The week ending Dec. 19, 2008 was filled with ups and downs for Whistler - both physically and financially.

On Dec. 12, the world's media and politicians such as Kevin Falcon, B.C.'s Minister of Transportation and Honourable Gary Lunn, Minister of State for Sport were on hand for the opening of the long-awaited Peak 2 Peak (P2P) Gondola.

No expenses were spared. The gala event had Gondola Girls, live DJs, free cake, hot chocolate and base-jumping by freestyle skier, Shane McConkey. Judging by all the hoopla, it almost seemed like a test run for the 2010 Winter Olympics, now just 14 months away in February 2010.

The new $52 million gondola covers 4.4 kms in just 11 minutes and is being touted as one of Canada's newest tourism icons. Admittedly, the P2P is an impressive engineering feat and has already broken three world records.

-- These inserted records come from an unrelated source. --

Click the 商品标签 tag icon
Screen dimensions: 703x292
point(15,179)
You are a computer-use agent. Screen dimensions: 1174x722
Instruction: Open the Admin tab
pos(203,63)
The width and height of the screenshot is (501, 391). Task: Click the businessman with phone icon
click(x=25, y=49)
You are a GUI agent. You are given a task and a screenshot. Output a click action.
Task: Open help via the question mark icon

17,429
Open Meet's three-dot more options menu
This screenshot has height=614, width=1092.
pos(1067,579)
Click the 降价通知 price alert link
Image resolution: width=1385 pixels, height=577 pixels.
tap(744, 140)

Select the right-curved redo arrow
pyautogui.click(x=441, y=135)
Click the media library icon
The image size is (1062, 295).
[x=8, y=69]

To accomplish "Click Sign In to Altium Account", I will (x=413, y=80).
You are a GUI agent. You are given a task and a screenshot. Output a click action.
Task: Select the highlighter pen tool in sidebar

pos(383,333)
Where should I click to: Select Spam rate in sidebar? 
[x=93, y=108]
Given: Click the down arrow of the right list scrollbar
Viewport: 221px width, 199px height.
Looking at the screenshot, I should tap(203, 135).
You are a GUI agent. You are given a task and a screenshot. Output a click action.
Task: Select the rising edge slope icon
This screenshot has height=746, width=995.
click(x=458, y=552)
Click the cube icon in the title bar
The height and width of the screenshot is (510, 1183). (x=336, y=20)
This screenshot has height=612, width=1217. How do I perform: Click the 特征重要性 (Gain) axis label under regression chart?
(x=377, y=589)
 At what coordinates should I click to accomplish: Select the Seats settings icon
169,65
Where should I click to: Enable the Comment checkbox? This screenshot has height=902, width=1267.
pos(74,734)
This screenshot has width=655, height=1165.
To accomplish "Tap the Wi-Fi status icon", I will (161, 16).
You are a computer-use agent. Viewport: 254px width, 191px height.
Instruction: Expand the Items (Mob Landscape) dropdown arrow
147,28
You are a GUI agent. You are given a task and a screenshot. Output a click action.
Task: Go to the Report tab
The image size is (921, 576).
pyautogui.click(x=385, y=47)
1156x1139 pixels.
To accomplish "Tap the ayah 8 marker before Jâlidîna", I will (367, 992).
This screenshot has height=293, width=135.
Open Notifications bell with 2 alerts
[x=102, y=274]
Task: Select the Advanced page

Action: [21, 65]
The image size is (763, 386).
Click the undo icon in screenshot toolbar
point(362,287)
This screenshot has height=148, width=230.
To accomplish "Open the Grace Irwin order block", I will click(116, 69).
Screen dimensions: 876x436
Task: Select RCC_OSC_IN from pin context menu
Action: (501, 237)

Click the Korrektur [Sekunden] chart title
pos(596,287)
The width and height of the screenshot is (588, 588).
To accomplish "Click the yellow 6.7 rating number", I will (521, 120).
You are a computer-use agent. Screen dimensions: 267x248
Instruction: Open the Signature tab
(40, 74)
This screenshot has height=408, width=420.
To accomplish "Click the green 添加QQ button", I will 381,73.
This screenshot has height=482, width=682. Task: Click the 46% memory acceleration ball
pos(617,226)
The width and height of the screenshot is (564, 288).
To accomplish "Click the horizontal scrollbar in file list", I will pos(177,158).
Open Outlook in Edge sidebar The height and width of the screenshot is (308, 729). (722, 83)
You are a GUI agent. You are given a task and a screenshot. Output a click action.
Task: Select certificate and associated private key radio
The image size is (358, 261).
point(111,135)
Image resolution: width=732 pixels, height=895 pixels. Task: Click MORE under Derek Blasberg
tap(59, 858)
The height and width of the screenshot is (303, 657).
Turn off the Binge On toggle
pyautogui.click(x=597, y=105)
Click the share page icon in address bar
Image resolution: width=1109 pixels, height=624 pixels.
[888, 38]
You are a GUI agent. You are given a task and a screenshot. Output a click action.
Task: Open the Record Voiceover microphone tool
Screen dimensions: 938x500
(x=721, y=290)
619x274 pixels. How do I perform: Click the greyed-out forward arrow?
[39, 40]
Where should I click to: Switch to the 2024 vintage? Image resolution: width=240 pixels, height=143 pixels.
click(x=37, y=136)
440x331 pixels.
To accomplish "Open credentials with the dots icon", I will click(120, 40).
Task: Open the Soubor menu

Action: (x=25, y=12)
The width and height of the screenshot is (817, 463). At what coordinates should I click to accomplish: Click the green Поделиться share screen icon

Just four days later on Dec. 16, the unexpected happened. A tower on the Excalibur Gondola connecting skiers from the village to Blackomb snapped in half, sending two gondolas plummeting 10 metres to the ground. One cabin landed on a residential balcony, one on a bus shelter and another cabin dangled precariously over Fitzsimmons Creek.

Within minutes, video and photos of the tragedy had traveled around the world. Bad publicity for Whistler Blackcomb just days before the Christmas holidays.

When I first heard about the accident, I felt sick. I was hoping it wasn't one of the P2P cabins that had fallen more than 400 metres down the valley floor. Luckily no one was seriously injured in the accident, even though 53 people were stranded for hours in sub-Arctic temperatures. I hate to think how much worse it could have been.

Once again, the world's media descended upon the resort. This was press that Intrawest would rather have done without. Unfortunately, you can't get the good without the bad.

The B.C. Safety Authority later concluded that a large gondola tower at Blackcomb Mountain failed because of a rare phenomenon called "ice-jacking."

A report by Global BC later in the week found that, "Doppelmayr CTEC, the company that makes the towers, issued a warning on Dec. 31, 2006, alerting resorts to the possibility that towers could fail if water within the tubes freezes and recommending regular checks."

I was surprised to hear Whistler-Blackomb managers admit that they failed to make the proper safety inspections on the towers. This doesn't look good for the resort and pending Games,anyway you spin it.

It appears that gondolas aren't the only things going down judging by real estate prices in Whistler, a 20% decrease in visitors or Fortress' stock values.

Fortress Investments, the New York-based hedge fund firm that owns Intrawest, the parent company for Whistler Blackcomb was caught up in the U.S. economic collapse. This past October, Fortress struggled to come up with the $1.68 billion debt due for its purchase of Intrawest almost two years ago.

Its stock price closed at $1.19 last Friday, while its value peaked at $37/share in 2007.

Let's hope that better days are ahead for Whistler Blackcomb, and that this unusual arctic weather lightens up.